50 minutes until 12:20pm. My stomach was growling—typical during the period before lunch. “I’m starving,” I moaned to my friend Cindy sitting in the desk next to me. The classroom desks were arranged in semicircles facing a black rectangular chalkboard on the wall and an American flag bolted in place on the ceiling corner. The desks were the brawny kind, hard to move, with wooden slabs on top—not like the flimsy desks you see in modern conference rooms today.
It was Spring 1992 in an island suburb in the San Francisco Bay. Dwarfed by its neighboring metropolitan neighbors San Francisco and Oakland, Alameda was predominantly residential and tame. It was a place where parents wanted their kids to spend their childhoods. Every Halloween, children from neighboring cities drove into Alameda to trick-or-treat from one Victorian home to another.
The sunshine peaked through the leaves of the sidewalk trees and into the classroom windows. 29 teenagers, all 16- or 17-year-olds, sat inactively listening to Ms. Taylor as she meekly lectured on the universality of Catholicism.
“I dare you.”
I heard whisperings from the class clown behind me.
“I’ll give you twenty dollars if you do it. C’mon. What’s the worst that can happen?”
I looked behind my shoulder to see George, the class clown, and his buddy Harvey engrossed in side chatter. They were talking quietly enough that the teacher didn’t notice. I turned back around to face Ms. Taylor and feigned attention. While Religion was an easy A, I had an academic reputation to uphold and that meant being courteous and attentive to all my teachers.
Ms. Taylor started to write information on the chalkboard. I, like any monkey of a straight A student, copied the same information onto lined paper which I organized into a binder neatly tabbed for each of my subjects: Honors English, Trigonometry, Religion, Honors Chemistry, Civics, and French. One more year of this, then I’m college-bound.
I could sense some rustling behind me. Must be George and Harvey up to their non-stop antics, always making everyone laugh. I turned around to see what they were up to.
Harvey had straddled the ground-level window sill and was preparing to discreetly vanish from the classroom. Nice one, guys. Harvey waved a final good-bye to the class before dropping onto the ground, uttering “oww” as he face-planted onto the pavement.
The whole class, now aware of the shenanigans, broke out into silent laughter, clutching tummies, high-fiving, pulling out wallets to settle bets. Ms. Taylor, all the while, continued bullet pointing on the board, oblivious to the animated but quiet merriment.
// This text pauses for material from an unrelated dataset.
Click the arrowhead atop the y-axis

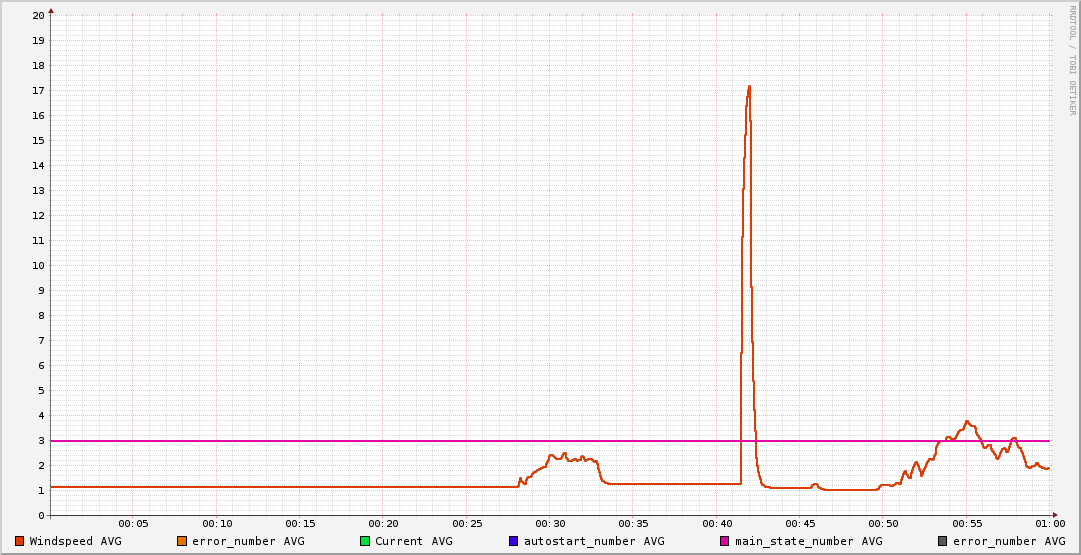[x=51, y=10]
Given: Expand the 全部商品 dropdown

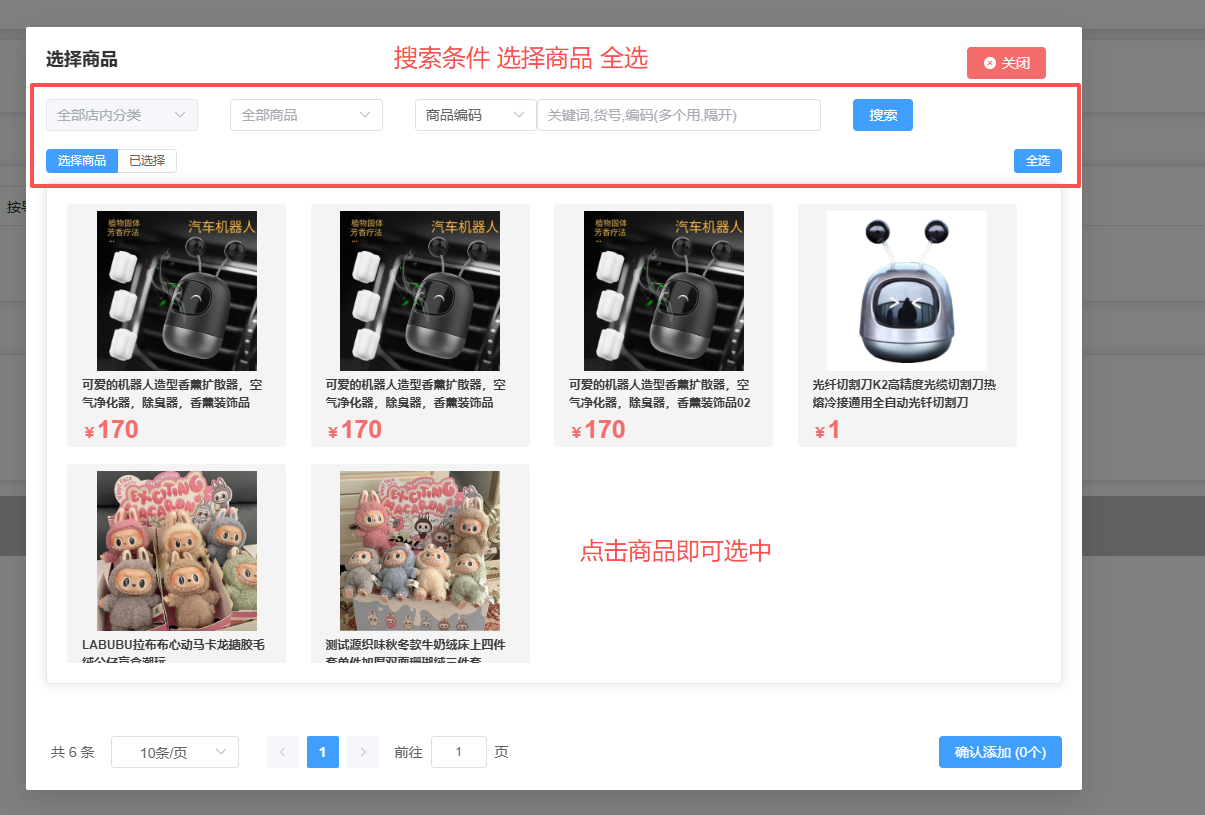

Minutes later, Harvey rushed back into class. “Ms. Taylor, Ms. Taylor, someone stole my clothes. I was in the bathroom and someone stole my clothes.” Harvey had stripped every article of clothing from his body and stood before us in boxer shorts. While Harvey’s limited attire was conservative compared to Michael Phelps’s barely-covering-his-manhood daisy dukes, this showdown took place in a small suburban town, in a private Catholic school, in Religion class! (That versus national TV. Thank you very much Olympian Phelps who is an exhibitionist in every sense of the word.)
The quiet giggles of minutes prior now escalated into raucous shrieks. Several guys let out a big WOOT. George whistled. I laughed so hysterically, I wept.
“I swear to God I was just in the bathroom and someone stole my clothes,” Harvey repeated with a bewildered look on his face.
“Well maybe you’ll find them in the principal’s office.” Ms. Taylor pointed at the door.
While the story of a high school classmate disappearing then walking back into class with only his boxer shorts is a true one, the one I’ve written here is fiction because I, regrettably, was not there. Damn, the high school scheduling gods for putting me in a different Religion class. It was so long ago, but the tale lives on, and I wrote how I imagined it played out, taking many liberties as I don’t know the specifics.
With Dean’s extensive visits to Alameda to see my parents, he calls the town Mayberry USA. It’s exactly that: historical, Americana, slow, Main Street. You’d think a sheltered town would house a population of conformists. I admit, I was a conformist student. But isn’t it always small towns where Presidents are reared, celebrities hail from, and Olympians are born? City dwellers like me constantly dismiss the burbs, but ironically that’s where I spent the better part of my life, with some of those years being the most memorable.
I’ve read that in these modern times we are so hyper-stimulated that there’s rarely any boredom which can stimulate creativity. Do kids even pretend play anymore when they’re surrounded by Wii, Xbox, and those damn Angry Birds? Maybe not which is why this story’s for them and probably even more so for us as a reminder that we grew up in a low-tech age without cell phones or iPads, when life really was all fun and games.